Today headteachers and principals must be prepared to react to or instigate dramatic change in their school.
This includes changes to regulations, with Ofsted and the Department for Education currently reforming inspections in response to the tragic death of Ruth Perry.
School leaders must also keep up with changing demands from employers, who expect young people entering employment to be comfortable with new technologies such as artificial intelligence. Principals across the University Technical College programme are constantly and successfully adapting to the shifting demands of employers and order books.
There are even changes to the structure of the school to contend with. Many headteachers and principals are having to grapple with the problems caused by RAAC and other legacy issues such as asbestos.
On a grander level, school leaders must be prepared to change how and what their school delivers to ensure their students are prepared for their next stage – be that education, employment, or training – and their life’s journey.
Dyson provides example of how to enact change
One of this country’s leading agents of change has been Sir James Dyson. Having built his success on innovative thinking and questioning established theories in manufacturing, he has recently turned his attention to reforming education.
Sir James’ donation of £6 million to Malmesbury Primary School to allow it to build new facilities including a science, technology, engineering, arts, and maths centre will be a boon for students and local employers.
I would like to think that Sir James’ donation follows in the same tradition as mine and Lord Dearing’s work in establishing the University Technical College programme. He recognises, as we did, how important it is that young people experience technical education at a young age, so they develop a mature understanding of their life options.
Much like us, however, Sir James is having to fight outdated thinking and entrenched bureaucracy to establish new STEM provision.
His donation depended on the school receiving permission from the Department for Education to expand its pupil numbers from 420 to 630. Wiltshire Council has opposed this because it may mean inferior primary schools in the area will close.
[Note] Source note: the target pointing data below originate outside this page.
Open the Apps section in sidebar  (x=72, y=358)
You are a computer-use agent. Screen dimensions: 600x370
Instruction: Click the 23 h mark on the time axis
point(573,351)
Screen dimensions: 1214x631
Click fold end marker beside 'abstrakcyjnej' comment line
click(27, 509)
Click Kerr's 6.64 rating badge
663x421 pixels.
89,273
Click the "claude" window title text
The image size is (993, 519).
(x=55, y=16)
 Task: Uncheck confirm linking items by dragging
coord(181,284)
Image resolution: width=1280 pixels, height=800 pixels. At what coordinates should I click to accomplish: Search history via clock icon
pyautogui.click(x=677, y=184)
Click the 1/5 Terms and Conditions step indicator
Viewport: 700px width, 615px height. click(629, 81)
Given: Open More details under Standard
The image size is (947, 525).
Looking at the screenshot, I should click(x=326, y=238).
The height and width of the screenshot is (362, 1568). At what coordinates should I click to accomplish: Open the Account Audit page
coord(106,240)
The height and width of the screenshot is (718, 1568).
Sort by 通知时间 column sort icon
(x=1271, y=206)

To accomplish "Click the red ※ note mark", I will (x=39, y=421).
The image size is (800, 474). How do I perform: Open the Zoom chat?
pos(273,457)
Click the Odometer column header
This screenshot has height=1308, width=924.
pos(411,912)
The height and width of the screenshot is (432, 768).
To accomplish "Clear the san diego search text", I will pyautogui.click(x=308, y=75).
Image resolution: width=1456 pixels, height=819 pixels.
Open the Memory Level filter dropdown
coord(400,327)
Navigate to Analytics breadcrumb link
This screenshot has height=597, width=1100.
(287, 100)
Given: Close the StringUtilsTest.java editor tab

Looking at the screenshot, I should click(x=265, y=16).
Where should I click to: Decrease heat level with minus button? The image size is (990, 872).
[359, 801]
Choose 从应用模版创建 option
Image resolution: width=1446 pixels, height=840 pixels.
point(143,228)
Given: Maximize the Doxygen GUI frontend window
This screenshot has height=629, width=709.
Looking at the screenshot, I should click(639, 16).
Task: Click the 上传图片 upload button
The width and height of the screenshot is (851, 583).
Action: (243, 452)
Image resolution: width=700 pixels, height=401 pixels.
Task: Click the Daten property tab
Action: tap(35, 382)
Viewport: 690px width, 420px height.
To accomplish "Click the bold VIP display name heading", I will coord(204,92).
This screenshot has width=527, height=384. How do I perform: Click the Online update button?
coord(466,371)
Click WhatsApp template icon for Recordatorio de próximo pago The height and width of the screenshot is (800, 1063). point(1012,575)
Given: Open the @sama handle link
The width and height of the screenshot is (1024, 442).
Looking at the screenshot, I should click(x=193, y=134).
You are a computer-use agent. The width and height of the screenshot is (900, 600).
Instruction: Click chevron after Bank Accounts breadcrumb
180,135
Thankfully, common sense has won through and Education Secretary Gillian Keegan has greenlit Malmesbury’s expansion.
Yet this episode highlights that the best changes and the most vociferous agents of those changes will always come into conflict with received wisdom.
The next government must be an agent of change
The next government will have to make a great many changes to our education system. In early years, in schools, and in further and higher education, infrastructure and personnel are at the very end of their tolerances and the sector is in dire need of not just investment, but reform.
The Education Secretary in this new government, whether they be Labour or Conservative, will have to overcome opposition to reform the curriculum and improve both school behaviour and attendance. The urgent need is to provide employability skills for every student. I believe this means EBacc and Progress 8 should be abandoned to allow all schools greater flexibility to introduce technical, practical and cultural subjects – all of which have been in decline since 2010. Our schools and students deserve a 21st century curriculum suited to our digital and green age.
So, I would press them to be bold, not just in their spending commitments but in the scope of their ambition and in how vociferously they push change. We do not need tinkering around the edges, but changes on the scale of Rab Butler’s 1944 Education Act, to ensure students are enthusiastic and prepared for their future.